WHAT TO WORK ON » Beginning with the line below that contains "Technology (19, 237)" and ending with the line that contains "ABC Trainerize (1006, 899)", copy every line exactly. Copy nothing else.

───── EXERCISE DATA ─────

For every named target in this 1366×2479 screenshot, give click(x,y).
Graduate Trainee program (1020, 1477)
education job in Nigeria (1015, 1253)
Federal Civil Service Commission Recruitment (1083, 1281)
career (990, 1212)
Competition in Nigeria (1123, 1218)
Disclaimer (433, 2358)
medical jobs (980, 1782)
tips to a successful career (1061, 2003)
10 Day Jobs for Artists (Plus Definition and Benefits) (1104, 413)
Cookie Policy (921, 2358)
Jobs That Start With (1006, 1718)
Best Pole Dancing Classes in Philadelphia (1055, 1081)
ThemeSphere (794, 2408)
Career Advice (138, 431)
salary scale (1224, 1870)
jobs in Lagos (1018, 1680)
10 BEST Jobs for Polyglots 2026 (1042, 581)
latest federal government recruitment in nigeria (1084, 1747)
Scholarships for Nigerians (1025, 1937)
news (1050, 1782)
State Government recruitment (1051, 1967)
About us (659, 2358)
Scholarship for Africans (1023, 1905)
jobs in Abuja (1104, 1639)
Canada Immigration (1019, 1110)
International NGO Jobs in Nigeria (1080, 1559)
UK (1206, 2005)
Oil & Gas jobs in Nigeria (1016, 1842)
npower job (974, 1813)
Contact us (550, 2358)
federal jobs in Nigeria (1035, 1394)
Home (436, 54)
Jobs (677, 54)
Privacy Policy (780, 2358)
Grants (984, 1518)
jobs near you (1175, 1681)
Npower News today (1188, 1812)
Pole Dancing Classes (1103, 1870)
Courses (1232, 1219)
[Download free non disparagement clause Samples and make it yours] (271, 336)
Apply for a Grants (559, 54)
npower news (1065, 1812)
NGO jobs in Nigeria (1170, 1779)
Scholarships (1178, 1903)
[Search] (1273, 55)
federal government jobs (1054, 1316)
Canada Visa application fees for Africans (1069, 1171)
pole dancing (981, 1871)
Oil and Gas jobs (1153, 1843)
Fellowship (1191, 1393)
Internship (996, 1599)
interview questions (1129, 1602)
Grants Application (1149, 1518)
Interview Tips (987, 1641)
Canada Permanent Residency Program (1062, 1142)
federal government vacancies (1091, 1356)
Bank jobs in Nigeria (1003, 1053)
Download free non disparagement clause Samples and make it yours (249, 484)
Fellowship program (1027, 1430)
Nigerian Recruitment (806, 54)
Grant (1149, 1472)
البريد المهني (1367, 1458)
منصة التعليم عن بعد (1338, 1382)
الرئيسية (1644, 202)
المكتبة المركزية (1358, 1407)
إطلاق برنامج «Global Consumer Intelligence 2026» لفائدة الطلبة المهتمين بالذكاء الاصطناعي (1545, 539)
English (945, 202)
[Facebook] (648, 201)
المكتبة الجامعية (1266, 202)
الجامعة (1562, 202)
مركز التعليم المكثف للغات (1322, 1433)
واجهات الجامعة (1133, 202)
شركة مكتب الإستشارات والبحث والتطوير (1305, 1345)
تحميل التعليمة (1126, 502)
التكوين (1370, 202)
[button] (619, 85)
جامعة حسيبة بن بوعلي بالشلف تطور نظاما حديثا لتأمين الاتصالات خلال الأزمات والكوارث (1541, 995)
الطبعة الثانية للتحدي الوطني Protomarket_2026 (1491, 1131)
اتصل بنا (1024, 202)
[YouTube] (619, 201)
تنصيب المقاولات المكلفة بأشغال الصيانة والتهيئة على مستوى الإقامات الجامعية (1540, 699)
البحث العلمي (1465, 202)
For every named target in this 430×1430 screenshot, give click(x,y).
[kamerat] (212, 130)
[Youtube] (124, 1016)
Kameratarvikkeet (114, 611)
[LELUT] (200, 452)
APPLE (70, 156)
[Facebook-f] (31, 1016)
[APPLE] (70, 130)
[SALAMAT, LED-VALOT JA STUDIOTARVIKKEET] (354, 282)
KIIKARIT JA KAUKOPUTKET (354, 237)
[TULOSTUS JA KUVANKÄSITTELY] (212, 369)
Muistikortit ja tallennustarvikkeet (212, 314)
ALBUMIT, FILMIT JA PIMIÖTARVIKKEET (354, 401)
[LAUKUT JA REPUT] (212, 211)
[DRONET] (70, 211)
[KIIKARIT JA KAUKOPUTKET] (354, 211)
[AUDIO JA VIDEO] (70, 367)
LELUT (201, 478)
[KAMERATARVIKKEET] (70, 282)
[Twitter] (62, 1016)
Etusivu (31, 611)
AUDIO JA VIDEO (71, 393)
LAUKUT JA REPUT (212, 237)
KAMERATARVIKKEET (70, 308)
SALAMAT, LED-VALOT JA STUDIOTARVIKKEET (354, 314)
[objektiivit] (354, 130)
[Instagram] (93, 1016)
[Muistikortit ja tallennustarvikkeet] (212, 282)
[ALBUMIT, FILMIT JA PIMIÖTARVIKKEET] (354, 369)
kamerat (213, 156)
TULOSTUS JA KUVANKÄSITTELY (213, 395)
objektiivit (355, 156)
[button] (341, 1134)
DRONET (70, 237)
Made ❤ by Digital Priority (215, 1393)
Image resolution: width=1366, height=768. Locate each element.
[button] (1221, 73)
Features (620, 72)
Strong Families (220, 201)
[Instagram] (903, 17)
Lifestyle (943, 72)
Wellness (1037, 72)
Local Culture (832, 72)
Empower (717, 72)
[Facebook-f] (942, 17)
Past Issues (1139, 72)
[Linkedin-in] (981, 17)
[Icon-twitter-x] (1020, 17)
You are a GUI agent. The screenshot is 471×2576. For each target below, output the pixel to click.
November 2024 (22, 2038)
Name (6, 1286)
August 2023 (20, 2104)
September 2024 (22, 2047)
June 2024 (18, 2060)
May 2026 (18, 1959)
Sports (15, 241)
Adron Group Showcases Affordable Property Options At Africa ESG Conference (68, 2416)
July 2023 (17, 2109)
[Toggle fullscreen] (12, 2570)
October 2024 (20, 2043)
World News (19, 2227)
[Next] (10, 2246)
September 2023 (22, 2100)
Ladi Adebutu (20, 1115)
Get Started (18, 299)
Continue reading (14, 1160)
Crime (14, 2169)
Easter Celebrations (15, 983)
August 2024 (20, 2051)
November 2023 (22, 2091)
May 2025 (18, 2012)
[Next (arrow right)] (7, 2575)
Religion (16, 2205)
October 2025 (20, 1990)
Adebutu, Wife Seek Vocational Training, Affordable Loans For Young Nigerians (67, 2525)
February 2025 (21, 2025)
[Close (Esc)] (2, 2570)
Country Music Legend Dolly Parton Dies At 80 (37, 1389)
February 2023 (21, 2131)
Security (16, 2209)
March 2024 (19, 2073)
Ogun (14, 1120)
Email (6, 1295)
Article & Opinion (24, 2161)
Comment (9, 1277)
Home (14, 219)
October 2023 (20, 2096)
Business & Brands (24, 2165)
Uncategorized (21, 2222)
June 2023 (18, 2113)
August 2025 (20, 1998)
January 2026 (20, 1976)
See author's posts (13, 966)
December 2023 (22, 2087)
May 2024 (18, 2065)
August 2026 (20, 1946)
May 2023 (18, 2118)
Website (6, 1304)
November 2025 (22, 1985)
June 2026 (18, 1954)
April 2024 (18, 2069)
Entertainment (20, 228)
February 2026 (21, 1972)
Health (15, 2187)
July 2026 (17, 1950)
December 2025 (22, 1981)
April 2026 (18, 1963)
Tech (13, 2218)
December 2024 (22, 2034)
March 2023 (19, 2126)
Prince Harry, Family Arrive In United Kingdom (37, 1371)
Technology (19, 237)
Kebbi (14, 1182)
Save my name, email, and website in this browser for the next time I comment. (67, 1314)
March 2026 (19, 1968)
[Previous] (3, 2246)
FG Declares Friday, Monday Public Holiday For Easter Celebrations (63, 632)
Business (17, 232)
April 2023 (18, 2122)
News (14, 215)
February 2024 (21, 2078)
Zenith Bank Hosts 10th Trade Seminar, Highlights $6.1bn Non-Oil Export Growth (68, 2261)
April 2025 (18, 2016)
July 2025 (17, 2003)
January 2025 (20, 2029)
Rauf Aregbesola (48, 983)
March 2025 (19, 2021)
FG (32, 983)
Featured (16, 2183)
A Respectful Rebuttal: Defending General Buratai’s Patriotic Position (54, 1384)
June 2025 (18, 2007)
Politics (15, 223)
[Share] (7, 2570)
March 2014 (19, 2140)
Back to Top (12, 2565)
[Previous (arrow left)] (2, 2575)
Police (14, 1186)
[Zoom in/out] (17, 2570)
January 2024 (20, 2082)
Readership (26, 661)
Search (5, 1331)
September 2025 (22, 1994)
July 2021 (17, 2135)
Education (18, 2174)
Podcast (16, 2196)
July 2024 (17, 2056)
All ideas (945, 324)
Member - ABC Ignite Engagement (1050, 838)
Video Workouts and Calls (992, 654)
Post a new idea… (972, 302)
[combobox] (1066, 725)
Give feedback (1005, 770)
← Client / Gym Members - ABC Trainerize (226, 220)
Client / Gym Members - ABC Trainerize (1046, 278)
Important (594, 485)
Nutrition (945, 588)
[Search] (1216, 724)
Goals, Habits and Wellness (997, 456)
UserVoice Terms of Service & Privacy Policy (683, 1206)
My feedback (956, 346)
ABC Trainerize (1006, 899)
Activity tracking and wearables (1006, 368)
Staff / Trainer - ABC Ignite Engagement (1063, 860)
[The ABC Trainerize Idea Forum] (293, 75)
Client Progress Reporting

─────

TASK RESULT »
Technology (19, 237)
Kebbi (14, 1182)
Save my name, email, and website in this browser for the next time I comment. (67, 1314)
March 2026 (19, 1968)
[Previous] (3, 2246)
FG Declares Friday, Monday Public Holiday For Easter Celebrations (63, 632)
Business (17, 232)
April 2023 (18, 2122)
News (14, 215)
February 2024 (21, 2078)
Zenith Bank Hosts 10th Trade Seminar, Highlights $6.1bn Non-Oil Export Growth (68, 2261)
April 2025 (18, 2016)
July 2025 (17, 2003)
January 2025 (20, 2029)
Rauf Aregbesola (48, 983)
March 2025 (19, 2021)
FG (32, 983)
Featured (16, 2183)
A Respectful Rebuttal: Defending General Buratai’s Patriotic Position (54, 1384)
June 2025 (18, 2007)
Politics (15, 223)
[Share] (7, 2570)
March 2014 (19, 2140)
Back to Top (12, 2565)
[Previous (arrow left)] (2, 2575)
Police (14, 1186)
[Zoom in/out] (17, 2570)
January 2024 (20, 2082)
Readership (26, 661)
Search (5, 1331)
September 2025 (22, 1994)
July 2021 (17, 2135)
Education (18, 2174)
Podcast (16, 2196)
July 2024 (17, 2056)
All ideas (945, 324)
Member - ABC Ignite Engagement (1050, 838)
Video Workouts and Calls (992, 654)
Post a new idea… (972, 302)
[combobox] (1066, 725)
Give feedback (1005, 770)
← Client / Gym Members - ABC Trainerize (226, 220)
Client / Gym Members - ABC Trainerize (1046, 278)
Important (594, 485)
Nutrition (945, 588)
[Search] (1216, 724)
Goals, Habits and Wellness (997, 456)
UserVoice Terms of Service & Privacy Policy (683, 1206)
My feedback (956, 346)
ABC Trainerize (1006, 899)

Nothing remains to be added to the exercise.